*** Block opens ***

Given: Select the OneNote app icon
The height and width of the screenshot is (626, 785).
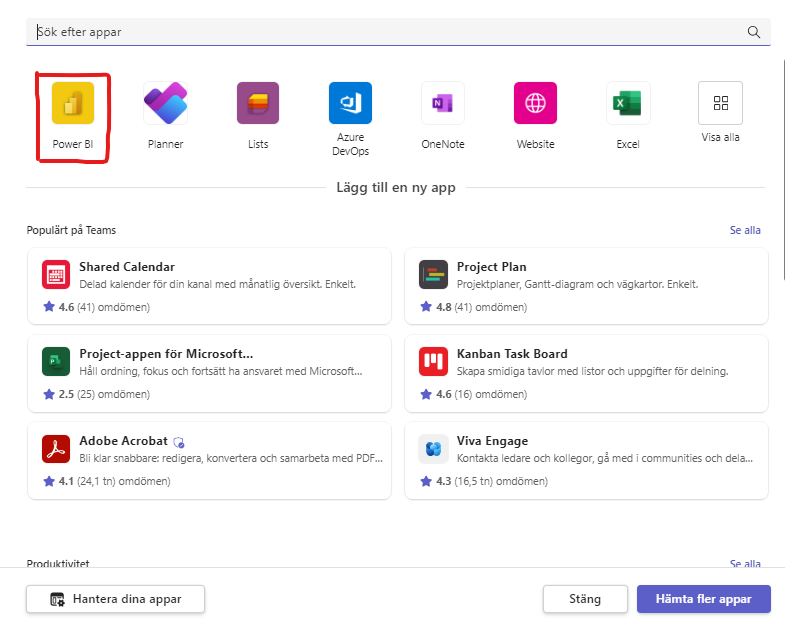Looking at the screenshot, I should [x=442, y=103].
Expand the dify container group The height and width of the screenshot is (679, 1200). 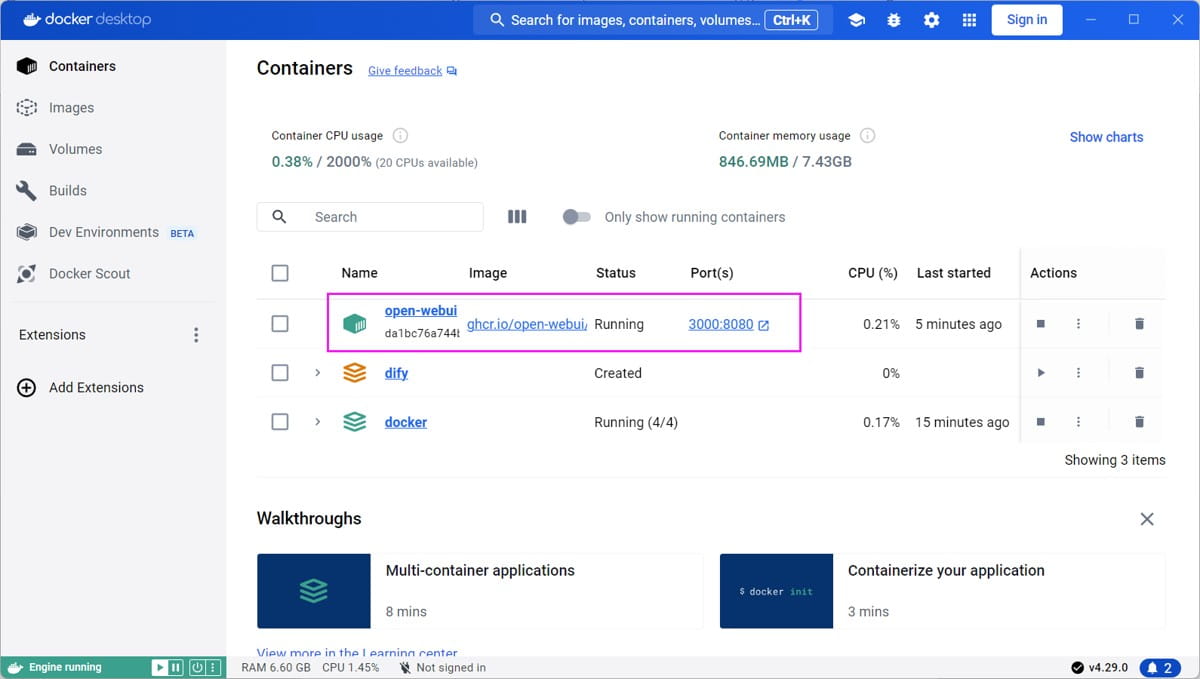pos(317,373)
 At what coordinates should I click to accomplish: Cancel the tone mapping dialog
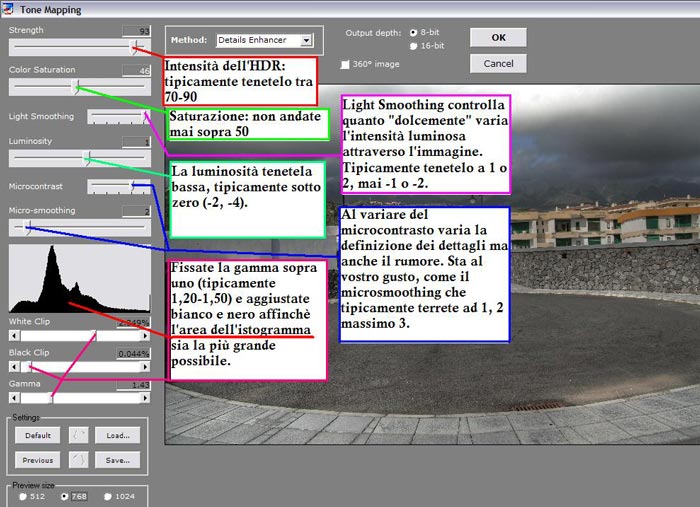(498, 63)
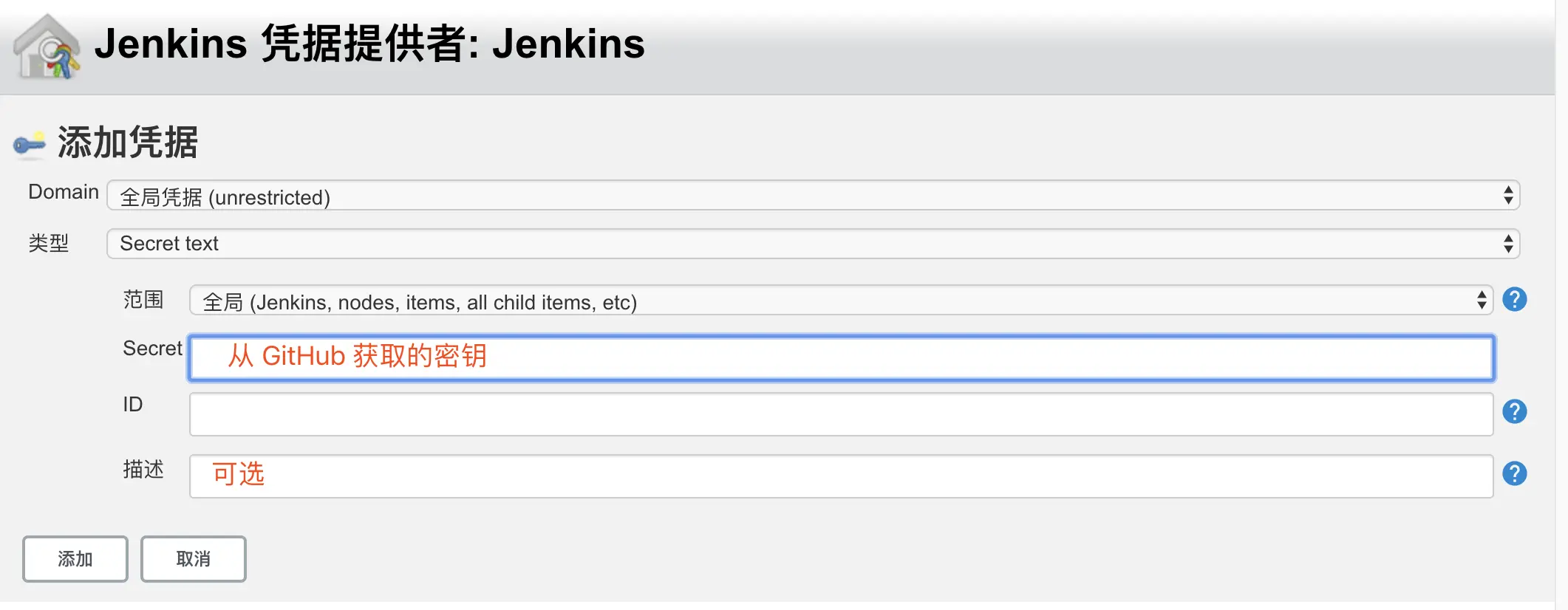Click the 范围 field label
The image size is (1568, 610).
tap(143, 300)
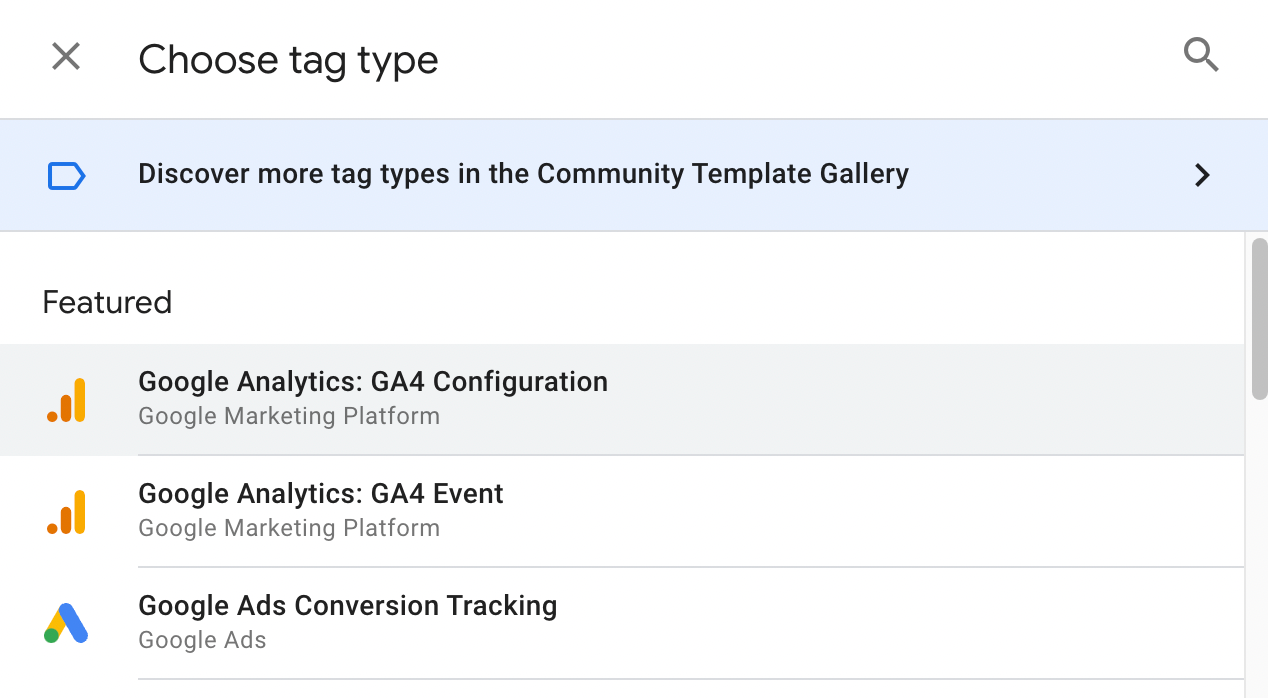Click the Google Ads triangle logo icon
The height and width of the screenshot is (698, 1268).
tap(66, 623)
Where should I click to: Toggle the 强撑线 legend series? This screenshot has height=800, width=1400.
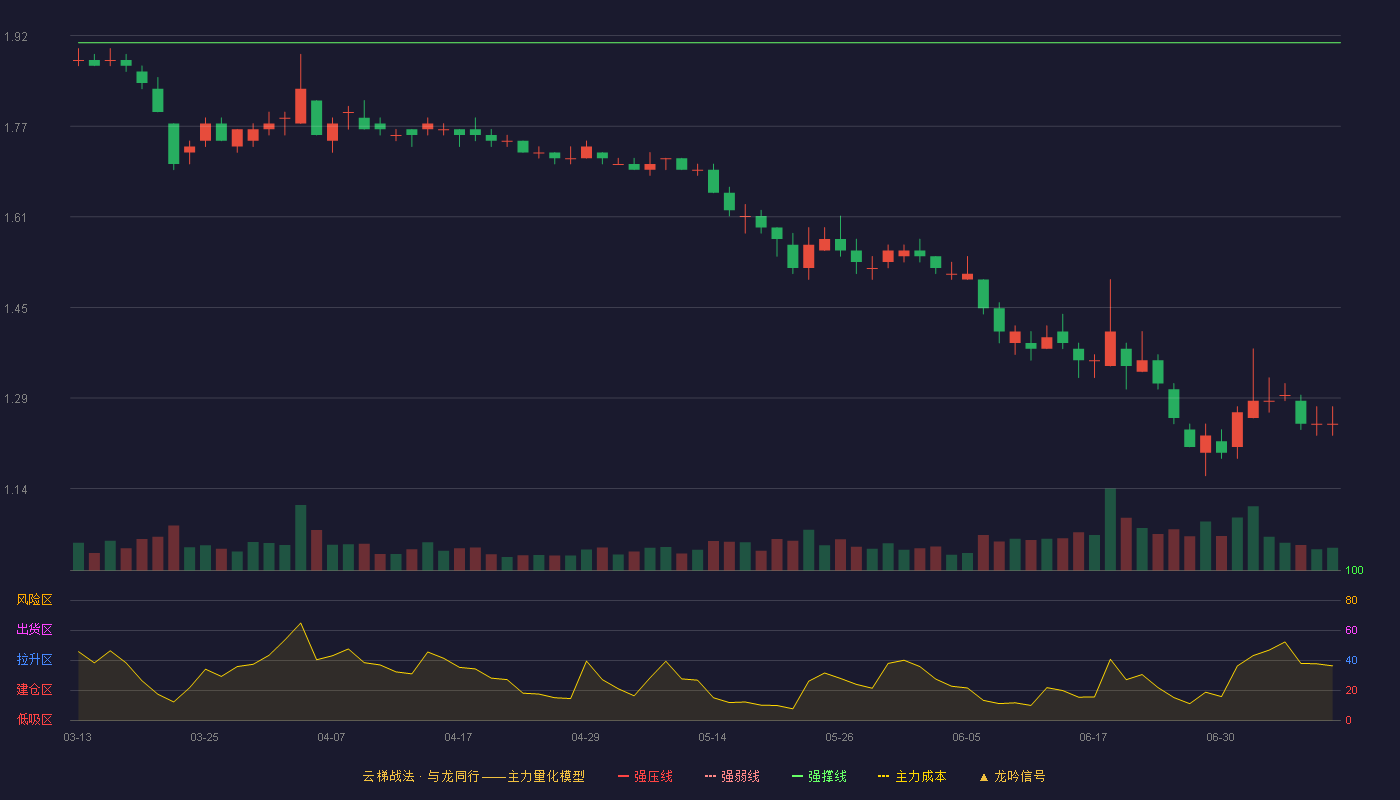pos(819,776)
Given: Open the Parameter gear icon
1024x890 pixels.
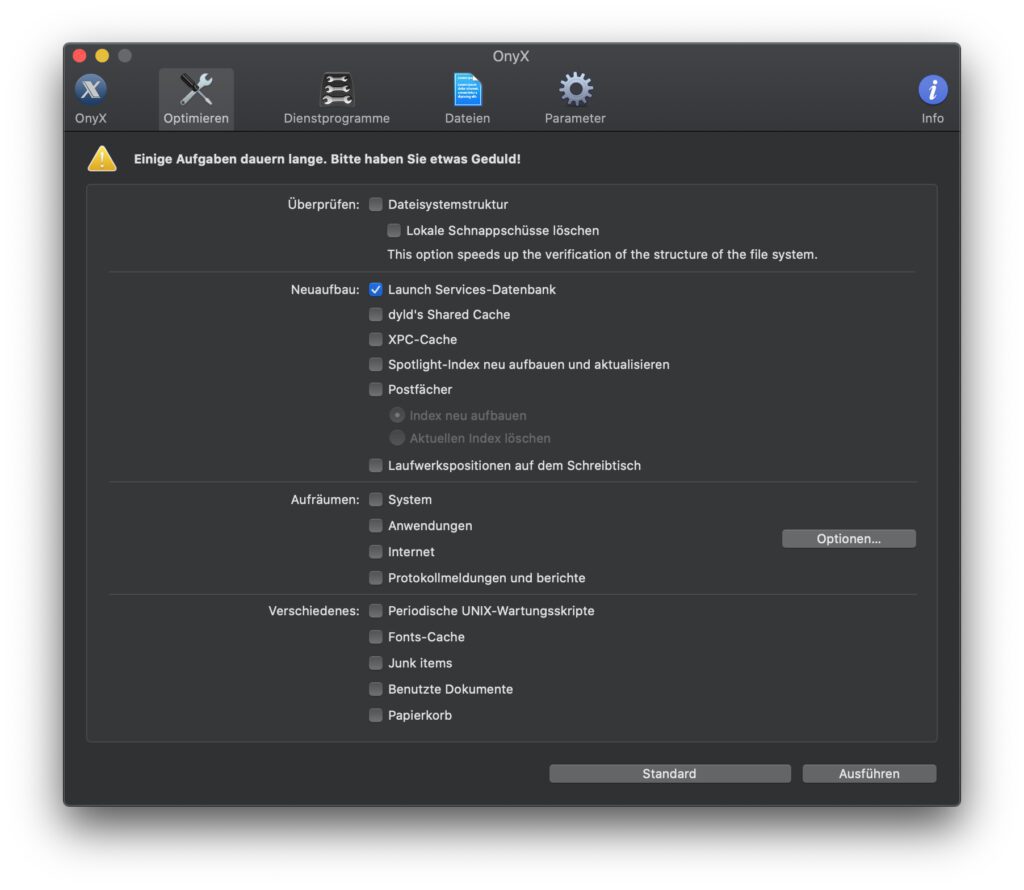Looking at the screenshot, I should (574, 89).
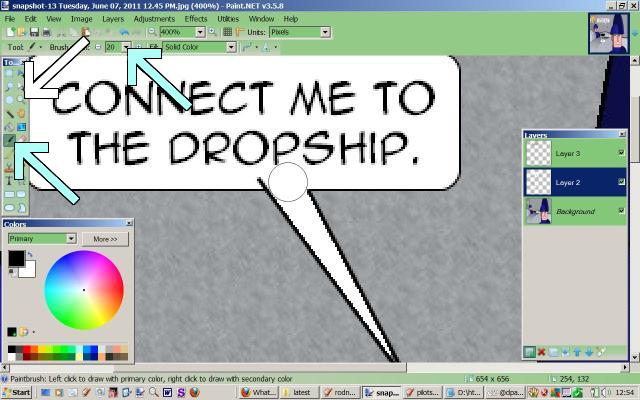Select the Paintbrush tool in the toolbox

(x=9, y=140)
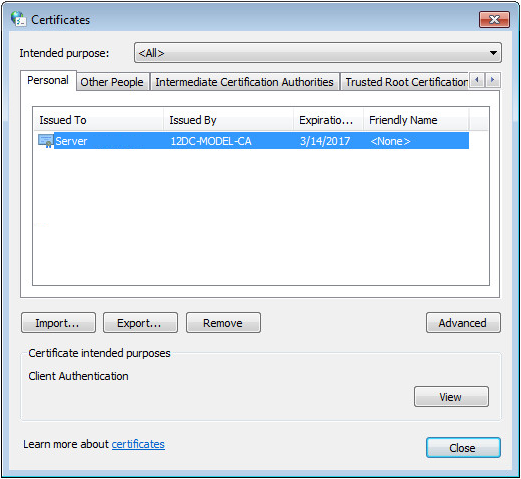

*** Block closes ***

#### [About this task]
Take the line containing "Where should I" and every line after it to the end of the records, and restate them verbatim, with no pictures.

#### [Output of the exercise]
Where should I click to: Toggle the 强撑线 legend series? This screenshot has height=800, width=1400.
pos(819,776)
Given: Open the Parameter gear icon
1024x890 pixels.
Looking at the screenshot, I should (574, 89).
Select the Paintbrush tool in the toolbox

(x=9, y=140)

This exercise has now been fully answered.